Mais mourir en perdant est souvent le sort des pionniers. Dans le cas de Morès, un pionnier du fascisme. Histoire troublante d’une vie agitée, Il primo fascista illustre les nombreuses pièces qui composent la mosaïque des pulsions réactionnaires qui nous entourent encore aujourd’hui. Les racines théoriques et pratiques du fascisme plongent dans la France de la fin du XIXe siècle. Sans attendre le XXe siècle, ni l’Italie de Benito Mussolini, dès la fin du siècle à Paris, les hommes de la ‘droite révolutionnaire’ poursuivaient l’objectif de mener une révolution politique, intellectuelle et morale, mais pas sociale et économique ; de conserver le libéralisme et l’économie de marché tout en rejetant le libéralisme et les valeurs de la démocratie.

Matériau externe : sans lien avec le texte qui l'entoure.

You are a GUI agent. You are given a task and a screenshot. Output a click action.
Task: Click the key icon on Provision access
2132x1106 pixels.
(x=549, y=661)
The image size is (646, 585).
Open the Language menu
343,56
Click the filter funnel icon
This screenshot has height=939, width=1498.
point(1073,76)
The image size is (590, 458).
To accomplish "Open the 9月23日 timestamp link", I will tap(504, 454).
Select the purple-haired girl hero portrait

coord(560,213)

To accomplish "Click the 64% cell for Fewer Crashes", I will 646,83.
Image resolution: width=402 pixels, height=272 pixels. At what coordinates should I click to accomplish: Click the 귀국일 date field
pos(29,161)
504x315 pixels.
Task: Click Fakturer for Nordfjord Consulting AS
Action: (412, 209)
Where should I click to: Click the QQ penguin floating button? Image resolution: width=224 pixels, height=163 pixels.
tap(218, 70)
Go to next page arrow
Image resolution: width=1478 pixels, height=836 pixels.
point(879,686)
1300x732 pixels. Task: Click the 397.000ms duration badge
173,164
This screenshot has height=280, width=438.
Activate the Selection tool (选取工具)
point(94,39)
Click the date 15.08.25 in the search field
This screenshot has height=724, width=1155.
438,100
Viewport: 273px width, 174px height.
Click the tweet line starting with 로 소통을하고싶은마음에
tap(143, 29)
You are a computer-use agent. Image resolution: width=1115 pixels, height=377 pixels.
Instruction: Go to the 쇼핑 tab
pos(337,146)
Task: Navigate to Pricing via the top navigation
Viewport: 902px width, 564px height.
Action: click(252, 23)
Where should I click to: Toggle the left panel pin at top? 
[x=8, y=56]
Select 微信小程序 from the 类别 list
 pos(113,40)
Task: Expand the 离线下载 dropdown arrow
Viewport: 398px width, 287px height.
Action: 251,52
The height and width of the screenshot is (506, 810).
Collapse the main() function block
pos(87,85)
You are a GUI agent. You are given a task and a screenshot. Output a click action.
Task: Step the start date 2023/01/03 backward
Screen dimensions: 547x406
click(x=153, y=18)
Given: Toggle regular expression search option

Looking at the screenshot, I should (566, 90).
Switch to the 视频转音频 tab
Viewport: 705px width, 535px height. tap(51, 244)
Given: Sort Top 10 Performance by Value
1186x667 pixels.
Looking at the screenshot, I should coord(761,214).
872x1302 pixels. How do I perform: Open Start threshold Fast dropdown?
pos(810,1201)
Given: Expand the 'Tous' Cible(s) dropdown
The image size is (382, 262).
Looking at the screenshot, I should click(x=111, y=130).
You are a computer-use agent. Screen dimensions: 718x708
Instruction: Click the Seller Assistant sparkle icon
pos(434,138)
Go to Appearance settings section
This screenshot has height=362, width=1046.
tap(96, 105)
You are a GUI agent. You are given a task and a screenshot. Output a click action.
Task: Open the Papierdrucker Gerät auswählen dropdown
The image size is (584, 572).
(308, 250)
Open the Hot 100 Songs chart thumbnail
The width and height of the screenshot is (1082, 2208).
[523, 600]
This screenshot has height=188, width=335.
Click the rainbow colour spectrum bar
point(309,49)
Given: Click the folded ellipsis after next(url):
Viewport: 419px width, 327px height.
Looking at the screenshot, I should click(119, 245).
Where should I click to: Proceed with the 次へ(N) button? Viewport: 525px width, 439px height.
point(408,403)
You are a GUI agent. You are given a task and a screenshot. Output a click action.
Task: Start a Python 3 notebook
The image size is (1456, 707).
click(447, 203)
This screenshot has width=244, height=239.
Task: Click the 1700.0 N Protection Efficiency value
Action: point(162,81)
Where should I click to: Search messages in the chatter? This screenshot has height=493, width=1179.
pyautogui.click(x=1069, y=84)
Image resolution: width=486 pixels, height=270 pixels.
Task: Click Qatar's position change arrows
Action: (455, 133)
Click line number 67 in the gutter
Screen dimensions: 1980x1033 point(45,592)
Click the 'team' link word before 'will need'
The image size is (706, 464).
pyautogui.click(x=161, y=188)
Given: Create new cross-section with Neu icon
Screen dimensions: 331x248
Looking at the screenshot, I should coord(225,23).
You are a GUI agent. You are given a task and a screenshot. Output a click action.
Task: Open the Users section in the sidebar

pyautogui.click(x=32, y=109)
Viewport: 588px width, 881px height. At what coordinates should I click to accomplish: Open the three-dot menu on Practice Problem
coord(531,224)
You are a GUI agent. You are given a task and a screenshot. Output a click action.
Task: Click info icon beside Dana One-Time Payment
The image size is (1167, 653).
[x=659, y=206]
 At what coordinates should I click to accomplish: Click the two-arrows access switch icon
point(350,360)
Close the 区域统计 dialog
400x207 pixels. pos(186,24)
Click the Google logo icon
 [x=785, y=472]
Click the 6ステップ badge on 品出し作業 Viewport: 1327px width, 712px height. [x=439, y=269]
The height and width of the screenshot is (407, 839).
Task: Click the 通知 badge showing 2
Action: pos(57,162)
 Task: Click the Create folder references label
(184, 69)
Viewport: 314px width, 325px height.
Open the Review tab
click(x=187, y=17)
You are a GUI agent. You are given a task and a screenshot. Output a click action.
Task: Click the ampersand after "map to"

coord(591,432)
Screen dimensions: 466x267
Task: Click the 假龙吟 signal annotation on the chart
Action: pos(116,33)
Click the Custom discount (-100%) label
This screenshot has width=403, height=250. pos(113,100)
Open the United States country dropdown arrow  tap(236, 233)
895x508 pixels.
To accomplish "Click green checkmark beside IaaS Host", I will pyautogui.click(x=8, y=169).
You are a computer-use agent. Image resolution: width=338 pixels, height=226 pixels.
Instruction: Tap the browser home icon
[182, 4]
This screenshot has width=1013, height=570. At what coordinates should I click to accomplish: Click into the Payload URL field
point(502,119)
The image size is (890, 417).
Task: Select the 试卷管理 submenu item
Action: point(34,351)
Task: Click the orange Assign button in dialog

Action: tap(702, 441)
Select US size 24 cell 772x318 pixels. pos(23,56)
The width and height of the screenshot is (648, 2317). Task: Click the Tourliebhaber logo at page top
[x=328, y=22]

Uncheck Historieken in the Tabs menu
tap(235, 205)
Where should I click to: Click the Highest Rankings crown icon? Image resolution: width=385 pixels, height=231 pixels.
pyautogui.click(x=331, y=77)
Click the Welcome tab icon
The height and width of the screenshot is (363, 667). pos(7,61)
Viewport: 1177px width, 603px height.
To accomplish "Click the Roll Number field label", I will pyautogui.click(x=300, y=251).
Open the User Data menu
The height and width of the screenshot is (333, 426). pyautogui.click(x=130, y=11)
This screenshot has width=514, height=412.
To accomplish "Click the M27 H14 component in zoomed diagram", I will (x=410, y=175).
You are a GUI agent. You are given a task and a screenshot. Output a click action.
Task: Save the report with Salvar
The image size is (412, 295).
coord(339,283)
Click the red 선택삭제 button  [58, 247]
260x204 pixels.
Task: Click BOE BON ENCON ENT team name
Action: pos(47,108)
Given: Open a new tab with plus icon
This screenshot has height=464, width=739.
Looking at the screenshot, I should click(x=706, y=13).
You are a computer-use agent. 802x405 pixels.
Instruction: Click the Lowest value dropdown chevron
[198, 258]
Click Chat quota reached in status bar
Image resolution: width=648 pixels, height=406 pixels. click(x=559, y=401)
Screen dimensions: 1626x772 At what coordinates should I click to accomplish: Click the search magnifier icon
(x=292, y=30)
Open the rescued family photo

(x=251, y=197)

En remontant ces racines, Sergio Luzzatto rencontre le marquis de Morès et reconnaît en lui — sous les habits tantôt pittoresques, tantôt grotesques d’un héros de cape et d’épée — celui qui a été le premier à tenter de manier le mélange particulier de haine raciale, de prétendue solidarité interclassiste et de violence paramilitaire organisée, auquel Mussolini donnera le nom de ‘fascisme’. »
Parution le 3 février
Benjamin H. Bratton, The Stack. On Software and Sovereignty, 10th anniversary edition with new preface by the author, Cambridge, Massachusetts, MIT Press
« Quel a été l’impact du calcul informatique, diffusé à l’échelle du globe, sur nos réalités géopolitiques ? Celui-ci a pris différentes formes — de l’approvisionnement en énergie et en minéraux à l’infrastructure cloud souterraine, en passant par les logiciels urbains et les systèmes d’adressage universel massifs ; des interfaces dessinées par l’augmentation de la main et de l’œil aux utilisateurs identifiés par l’auto-quantification et l’arrivée d’une multitude de capteurs, d’algorithmes et de robots.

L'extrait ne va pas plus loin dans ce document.